Édito

  • déc. 2019
  • Par Philippe Cieren , Rédacteur en chef
Église Saint Ayoult à Provins. Les sculptures datent de 1990 et sont l'oeuvre de Georges Jeanclos. Elles comblent depuis 1986 la lacune qu'avaient laissée les destructions de la période révolutionnaire. C'est un bel exemple de substitution par une oeuvre contemporaine. © Ph. Cieren.
Église Saint Ayoult à Provins. Les sculptures datent de 1990 et sont l’oeuvre de Georges Jeanclos. Elles comblent depuis 1986 la lacune qu’avaient laissée les destructions de la période révolutionnaire. C’est un bel exemple de substitution par une oeuvre contemporaine. © Ph. Cieren.

Combler la lacune ?

Face au mauvais état d’un monument, pour peu qu’il soit complet ou que les manques soient si peu importants qu’ils passent inaperçus, le raccommodage ne pose généralement pas de problèmes particuliers. Si les circonstances ont conduit à des désordres plus importants, mais que l’accroc se trouve par chance dans une zone dont la reconstitution tombe sous le sens, parce que la composition d’ensemble la dicte sans aucun doute, le choix de la restitution s’impose et satisfait l’ensemble des acteurs sans débat. Quand la béance va au-delà, combler la lacune aboutit à un travail de conception qui fait nécessairement basculer la restauration dans le domaine du projet, que le compromis final soit une hypothèse de restitution rendue imperceptible, une intervention affirmant sa différence ou toutes les graduations savantes du comblement, que l’on doit voir sans le voir…
Ces principes doctrinaires sont bien connus et constituent, somme toute, une grammaire bien utile. Ils sont un sujet de débats théoriques sans fin opposant les partisans de la restitution ou de la création à ceux du dernier état connu et le projet de restitution de la flèche lacunaire de la basilique de Saint-Denis en est un bel exemple.
Ce nouveau dossier de la Pierre d’Angle qui prend la forme d’actes de la journée d’étude du « collège des Monuments historiques » est l’occasion de montrer des exemples qui, au-delà du débat théorique, ont rassemblé l’ensemble des intervenants du processus de restauration autour d’une solution. Leurs variétés attestent bien de la vivacité des acteurs pour aboutir au bon compromis qui permet à un projet partagé d’aboutir et surtout de valoriser notre patrimoine.

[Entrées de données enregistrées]
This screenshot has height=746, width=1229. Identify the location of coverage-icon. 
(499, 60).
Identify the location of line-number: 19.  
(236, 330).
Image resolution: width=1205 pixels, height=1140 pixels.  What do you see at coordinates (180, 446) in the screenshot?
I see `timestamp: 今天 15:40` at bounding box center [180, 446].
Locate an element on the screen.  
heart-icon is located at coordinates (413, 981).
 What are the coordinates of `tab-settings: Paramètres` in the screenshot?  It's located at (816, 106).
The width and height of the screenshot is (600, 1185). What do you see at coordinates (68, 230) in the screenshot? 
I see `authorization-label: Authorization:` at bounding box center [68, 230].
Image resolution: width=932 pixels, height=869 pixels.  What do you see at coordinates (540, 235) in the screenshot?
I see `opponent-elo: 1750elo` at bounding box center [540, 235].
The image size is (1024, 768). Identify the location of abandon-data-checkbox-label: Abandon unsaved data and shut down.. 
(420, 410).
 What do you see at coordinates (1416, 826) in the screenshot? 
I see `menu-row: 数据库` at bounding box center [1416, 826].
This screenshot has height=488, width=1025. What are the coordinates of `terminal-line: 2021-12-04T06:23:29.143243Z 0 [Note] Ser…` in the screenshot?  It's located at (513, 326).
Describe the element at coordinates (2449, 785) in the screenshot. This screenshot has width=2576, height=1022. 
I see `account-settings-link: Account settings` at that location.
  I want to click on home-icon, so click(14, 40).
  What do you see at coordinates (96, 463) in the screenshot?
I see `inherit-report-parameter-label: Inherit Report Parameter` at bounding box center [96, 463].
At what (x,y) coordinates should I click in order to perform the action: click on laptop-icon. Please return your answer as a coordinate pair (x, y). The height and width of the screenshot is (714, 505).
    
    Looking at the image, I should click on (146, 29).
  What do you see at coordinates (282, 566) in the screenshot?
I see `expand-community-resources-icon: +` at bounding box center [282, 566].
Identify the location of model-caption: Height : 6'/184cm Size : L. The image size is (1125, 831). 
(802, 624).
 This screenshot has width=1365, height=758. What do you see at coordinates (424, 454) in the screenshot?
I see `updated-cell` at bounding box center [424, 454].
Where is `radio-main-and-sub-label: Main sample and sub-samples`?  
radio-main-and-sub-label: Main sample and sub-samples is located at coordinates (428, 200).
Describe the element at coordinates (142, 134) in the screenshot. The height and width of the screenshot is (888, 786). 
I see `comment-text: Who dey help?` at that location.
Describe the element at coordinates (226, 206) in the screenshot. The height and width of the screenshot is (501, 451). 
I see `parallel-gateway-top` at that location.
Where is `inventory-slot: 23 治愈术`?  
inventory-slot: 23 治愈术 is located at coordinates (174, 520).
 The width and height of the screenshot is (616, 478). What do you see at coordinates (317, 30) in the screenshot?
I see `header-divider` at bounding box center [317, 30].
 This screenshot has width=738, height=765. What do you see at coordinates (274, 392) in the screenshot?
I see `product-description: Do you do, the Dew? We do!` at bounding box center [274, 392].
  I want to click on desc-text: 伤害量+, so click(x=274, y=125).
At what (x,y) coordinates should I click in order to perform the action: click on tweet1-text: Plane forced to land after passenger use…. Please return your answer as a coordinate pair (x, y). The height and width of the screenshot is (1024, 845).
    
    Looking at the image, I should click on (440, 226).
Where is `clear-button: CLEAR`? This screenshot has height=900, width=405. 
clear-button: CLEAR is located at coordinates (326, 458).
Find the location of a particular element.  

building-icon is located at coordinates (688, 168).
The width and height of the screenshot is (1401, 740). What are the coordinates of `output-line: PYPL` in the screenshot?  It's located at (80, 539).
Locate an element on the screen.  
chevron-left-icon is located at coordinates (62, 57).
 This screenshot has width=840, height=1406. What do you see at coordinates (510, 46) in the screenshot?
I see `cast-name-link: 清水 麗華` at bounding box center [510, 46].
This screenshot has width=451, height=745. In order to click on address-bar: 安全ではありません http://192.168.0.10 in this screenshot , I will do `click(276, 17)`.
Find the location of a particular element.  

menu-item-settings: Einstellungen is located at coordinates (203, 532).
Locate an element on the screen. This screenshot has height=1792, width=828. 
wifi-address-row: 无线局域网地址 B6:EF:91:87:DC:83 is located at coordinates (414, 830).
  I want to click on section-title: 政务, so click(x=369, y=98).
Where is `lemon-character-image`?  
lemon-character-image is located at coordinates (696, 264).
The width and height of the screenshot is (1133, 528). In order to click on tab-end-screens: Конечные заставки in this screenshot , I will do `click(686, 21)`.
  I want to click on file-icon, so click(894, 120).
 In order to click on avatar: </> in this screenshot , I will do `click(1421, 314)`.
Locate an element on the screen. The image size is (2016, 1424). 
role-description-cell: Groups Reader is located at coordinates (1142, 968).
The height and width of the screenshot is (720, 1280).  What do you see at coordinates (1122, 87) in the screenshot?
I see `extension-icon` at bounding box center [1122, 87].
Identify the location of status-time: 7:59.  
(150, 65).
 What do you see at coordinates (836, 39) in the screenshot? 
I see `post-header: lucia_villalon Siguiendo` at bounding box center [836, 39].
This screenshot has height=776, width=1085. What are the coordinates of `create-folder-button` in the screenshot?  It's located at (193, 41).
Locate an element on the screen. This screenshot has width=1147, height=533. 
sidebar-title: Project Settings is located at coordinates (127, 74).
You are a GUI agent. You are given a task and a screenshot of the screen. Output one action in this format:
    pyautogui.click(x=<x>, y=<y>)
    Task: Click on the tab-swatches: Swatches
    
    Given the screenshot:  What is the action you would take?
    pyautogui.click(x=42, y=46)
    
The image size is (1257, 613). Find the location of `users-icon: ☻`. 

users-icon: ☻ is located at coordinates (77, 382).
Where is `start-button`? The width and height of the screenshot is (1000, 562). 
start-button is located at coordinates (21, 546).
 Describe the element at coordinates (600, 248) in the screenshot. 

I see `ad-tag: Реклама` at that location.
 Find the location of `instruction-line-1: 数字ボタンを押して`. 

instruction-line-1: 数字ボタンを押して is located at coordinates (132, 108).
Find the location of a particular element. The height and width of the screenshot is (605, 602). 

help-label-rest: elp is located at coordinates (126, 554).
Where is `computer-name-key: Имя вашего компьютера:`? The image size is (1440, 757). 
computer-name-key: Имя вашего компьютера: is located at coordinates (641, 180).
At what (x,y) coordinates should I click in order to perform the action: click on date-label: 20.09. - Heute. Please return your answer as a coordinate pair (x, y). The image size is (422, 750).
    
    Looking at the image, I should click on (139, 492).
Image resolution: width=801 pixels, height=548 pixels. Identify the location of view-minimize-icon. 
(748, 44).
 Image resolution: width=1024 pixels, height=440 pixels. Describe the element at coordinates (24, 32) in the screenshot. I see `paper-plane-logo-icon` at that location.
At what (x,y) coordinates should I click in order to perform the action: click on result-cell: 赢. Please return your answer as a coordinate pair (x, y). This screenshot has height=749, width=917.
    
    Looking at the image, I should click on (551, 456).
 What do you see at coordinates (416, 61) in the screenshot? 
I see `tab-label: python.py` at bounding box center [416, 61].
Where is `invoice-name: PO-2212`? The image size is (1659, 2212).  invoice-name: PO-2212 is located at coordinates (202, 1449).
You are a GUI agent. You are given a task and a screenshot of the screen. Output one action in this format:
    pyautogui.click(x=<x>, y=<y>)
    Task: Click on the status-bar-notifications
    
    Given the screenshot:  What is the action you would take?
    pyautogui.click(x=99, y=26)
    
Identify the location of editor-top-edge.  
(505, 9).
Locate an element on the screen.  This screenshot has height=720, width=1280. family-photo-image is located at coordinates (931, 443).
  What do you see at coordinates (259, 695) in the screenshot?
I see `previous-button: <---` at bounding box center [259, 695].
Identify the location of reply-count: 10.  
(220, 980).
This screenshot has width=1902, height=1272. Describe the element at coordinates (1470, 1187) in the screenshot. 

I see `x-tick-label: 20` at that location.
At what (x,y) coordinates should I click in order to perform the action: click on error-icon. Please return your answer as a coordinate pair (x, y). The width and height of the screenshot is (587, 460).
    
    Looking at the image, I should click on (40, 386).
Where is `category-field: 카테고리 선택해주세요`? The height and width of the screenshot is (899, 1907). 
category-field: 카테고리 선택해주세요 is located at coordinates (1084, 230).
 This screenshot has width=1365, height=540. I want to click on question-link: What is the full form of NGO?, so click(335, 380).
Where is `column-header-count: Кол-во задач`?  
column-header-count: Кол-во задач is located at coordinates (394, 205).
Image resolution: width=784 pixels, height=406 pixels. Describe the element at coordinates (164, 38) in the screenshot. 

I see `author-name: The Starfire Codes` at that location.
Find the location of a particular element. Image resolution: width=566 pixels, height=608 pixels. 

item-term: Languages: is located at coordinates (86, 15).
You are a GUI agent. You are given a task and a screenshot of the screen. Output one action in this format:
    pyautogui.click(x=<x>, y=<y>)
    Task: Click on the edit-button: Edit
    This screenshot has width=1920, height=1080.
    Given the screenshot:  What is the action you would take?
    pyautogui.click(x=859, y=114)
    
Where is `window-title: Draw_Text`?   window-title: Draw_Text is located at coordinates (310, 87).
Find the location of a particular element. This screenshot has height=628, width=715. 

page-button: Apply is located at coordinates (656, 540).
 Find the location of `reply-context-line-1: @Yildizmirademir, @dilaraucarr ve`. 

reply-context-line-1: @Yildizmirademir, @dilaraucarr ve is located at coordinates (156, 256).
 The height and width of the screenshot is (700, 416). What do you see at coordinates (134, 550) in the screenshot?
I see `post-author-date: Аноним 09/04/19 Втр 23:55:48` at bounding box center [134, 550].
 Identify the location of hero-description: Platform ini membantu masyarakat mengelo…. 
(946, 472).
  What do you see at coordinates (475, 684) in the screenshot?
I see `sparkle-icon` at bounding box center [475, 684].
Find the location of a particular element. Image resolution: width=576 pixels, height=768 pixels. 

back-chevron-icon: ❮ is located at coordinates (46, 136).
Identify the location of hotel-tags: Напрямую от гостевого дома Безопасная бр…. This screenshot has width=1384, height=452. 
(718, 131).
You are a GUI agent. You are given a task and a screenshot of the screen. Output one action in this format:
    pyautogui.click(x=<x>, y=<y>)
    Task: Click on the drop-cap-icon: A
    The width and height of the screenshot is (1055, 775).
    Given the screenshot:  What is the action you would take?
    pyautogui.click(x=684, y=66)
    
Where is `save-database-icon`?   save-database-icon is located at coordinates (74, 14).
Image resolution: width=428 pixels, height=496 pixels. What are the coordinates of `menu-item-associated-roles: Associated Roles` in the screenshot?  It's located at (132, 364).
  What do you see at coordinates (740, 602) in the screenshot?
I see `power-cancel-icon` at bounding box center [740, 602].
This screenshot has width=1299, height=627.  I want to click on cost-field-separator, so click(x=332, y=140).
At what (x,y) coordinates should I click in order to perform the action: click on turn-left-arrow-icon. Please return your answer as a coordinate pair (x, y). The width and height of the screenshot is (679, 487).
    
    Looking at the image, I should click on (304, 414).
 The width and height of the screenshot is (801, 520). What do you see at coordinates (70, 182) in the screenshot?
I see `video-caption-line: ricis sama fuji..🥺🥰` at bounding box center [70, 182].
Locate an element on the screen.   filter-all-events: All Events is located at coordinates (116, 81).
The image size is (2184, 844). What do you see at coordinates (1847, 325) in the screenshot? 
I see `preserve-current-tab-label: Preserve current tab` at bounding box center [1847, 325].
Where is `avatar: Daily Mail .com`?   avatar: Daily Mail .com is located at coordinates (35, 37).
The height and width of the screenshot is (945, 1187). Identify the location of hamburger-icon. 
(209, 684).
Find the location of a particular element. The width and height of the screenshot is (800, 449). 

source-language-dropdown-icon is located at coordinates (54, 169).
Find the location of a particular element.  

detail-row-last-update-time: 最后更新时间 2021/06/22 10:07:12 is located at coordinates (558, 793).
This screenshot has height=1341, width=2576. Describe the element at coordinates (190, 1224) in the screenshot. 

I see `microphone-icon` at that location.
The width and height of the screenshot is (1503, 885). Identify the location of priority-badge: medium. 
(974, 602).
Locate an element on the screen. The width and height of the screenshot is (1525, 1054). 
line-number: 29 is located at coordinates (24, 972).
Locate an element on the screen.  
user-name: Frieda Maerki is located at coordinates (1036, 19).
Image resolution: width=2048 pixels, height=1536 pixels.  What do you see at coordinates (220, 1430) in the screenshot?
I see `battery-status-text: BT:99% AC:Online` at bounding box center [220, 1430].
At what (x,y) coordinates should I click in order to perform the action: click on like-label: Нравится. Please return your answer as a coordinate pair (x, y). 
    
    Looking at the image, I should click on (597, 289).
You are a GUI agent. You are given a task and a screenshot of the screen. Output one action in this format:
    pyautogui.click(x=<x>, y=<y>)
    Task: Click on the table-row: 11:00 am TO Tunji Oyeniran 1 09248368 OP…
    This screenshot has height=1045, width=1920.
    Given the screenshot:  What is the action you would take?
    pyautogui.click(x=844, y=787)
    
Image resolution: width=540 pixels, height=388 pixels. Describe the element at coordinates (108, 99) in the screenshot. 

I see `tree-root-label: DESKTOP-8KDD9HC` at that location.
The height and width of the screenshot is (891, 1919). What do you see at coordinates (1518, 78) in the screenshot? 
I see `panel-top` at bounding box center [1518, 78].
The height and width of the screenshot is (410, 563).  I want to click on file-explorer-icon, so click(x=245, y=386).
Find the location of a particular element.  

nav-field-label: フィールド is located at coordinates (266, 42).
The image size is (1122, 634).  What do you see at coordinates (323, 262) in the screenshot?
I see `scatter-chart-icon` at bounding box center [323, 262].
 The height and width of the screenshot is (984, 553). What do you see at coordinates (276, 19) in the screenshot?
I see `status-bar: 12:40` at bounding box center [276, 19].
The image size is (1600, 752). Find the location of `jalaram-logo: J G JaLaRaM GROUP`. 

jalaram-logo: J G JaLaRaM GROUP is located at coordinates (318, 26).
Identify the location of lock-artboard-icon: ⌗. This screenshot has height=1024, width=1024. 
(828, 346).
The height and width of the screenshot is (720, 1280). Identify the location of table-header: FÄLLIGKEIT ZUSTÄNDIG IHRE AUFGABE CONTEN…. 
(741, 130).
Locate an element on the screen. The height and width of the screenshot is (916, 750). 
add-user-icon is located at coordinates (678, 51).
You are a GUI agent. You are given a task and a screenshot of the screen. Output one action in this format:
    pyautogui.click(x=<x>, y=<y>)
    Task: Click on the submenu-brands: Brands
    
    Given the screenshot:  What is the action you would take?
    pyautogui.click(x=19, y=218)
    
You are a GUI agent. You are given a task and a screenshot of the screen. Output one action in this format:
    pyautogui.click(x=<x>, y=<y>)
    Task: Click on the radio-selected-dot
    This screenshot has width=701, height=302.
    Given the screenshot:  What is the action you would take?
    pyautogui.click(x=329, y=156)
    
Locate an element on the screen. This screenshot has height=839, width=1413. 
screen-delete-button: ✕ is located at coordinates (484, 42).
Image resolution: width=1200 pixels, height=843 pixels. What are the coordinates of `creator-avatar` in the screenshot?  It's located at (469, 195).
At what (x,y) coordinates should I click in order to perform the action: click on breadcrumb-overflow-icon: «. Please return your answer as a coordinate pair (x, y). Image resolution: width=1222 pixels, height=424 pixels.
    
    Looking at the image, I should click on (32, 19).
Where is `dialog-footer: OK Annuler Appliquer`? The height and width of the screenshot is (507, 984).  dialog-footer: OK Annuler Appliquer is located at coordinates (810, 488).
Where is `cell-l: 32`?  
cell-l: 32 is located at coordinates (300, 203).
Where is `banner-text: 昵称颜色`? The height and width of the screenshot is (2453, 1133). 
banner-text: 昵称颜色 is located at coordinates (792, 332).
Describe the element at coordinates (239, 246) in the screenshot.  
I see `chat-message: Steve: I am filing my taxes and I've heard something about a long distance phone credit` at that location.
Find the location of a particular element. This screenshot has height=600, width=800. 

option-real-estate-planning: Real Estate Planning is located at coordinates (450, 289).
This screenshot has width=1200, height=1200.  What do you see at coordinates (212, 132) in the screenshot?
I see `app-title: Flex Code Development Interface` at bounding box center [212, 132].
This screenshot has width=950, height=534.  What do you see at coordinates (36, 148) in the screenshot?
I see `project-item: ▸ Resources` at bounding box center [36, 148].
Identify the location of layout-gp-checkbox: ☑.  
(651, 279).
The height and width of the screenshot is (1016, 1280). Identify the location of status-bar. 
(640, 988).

> [Consigne]: Relevez dans l'éditorial les formes que peut prendre le compromis final lorsque la béance oblige à combler la lacune par un travail de conception. Ce matériel est sans rapport avec l'éditorial.

> [Corrigé]:
- une hypothèse de restitution rendue imperceptible
- une intervention affirmant sa différence
- toutes les graduations savantes du comblement